» Task objective
Lay out the entries as a JSON list of strings with one string per line, starting at the beginning of the entries and ending at the line that contains "click(750, 667)". Leave out blank lines.

--- Begin Data for processing ---

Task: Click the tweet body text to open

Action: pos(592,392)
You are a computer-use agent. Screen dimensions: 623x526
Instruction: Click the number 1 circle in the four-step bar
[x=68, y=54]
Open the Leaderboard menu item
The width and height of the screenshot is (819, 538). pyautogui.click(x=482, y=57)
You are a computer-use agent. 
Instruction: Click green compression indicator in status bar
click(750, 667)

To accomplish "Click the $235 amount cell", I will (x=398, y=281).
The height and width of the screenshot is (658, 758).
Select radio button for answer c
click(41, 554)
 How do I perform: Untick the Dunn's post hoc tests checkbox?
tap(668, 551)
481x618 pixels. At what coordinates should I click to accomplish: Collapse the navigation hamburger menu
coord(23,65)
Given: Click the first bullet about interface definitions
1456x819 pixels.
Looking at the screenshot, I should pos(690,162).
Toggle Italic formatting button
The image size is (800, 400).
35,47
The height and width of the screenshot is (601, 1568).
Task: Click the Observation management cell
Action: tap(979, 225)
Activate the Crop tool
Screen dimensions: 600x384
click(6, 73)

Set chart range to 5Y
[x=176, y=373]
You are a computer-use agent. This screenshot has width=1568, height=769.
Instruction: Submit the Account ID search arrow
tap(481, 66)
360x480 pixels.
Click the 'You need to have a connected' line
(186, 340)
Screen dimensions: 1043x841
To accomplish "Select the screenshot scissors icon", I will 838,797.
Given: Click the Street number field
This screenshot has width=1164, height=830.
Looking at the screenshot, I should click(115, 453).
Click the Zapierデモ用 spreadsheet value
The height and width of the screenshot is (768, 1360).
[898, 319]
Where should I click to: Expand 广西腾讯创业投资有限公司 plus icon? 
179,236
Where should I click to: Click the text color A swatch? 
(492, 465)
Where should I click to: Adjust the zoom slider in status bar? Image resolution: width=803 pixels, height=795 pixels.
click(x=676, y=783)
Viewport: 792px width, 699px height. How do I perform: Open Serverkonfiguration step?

--- End Data for processing ---

» Exercise solution
[
  "Task: Click the tweet body text to open",
  "Action: pos(592,392)",
  "You are a computer-use agent. Screen dimensions: 623x526",
  "Instruction: Click the number 1 circle in the four-step bar",
  "[x=68, y=54]",
  "Open the Leaderboard menu item",
  "The width and height of the screenshot is (819, 538). pyautogui.click(x=482, y=57)",
  "You are a computer-use agent. ",
  "Instruction: Click green compression indicator in status bar",
  "click(750, 667)"
]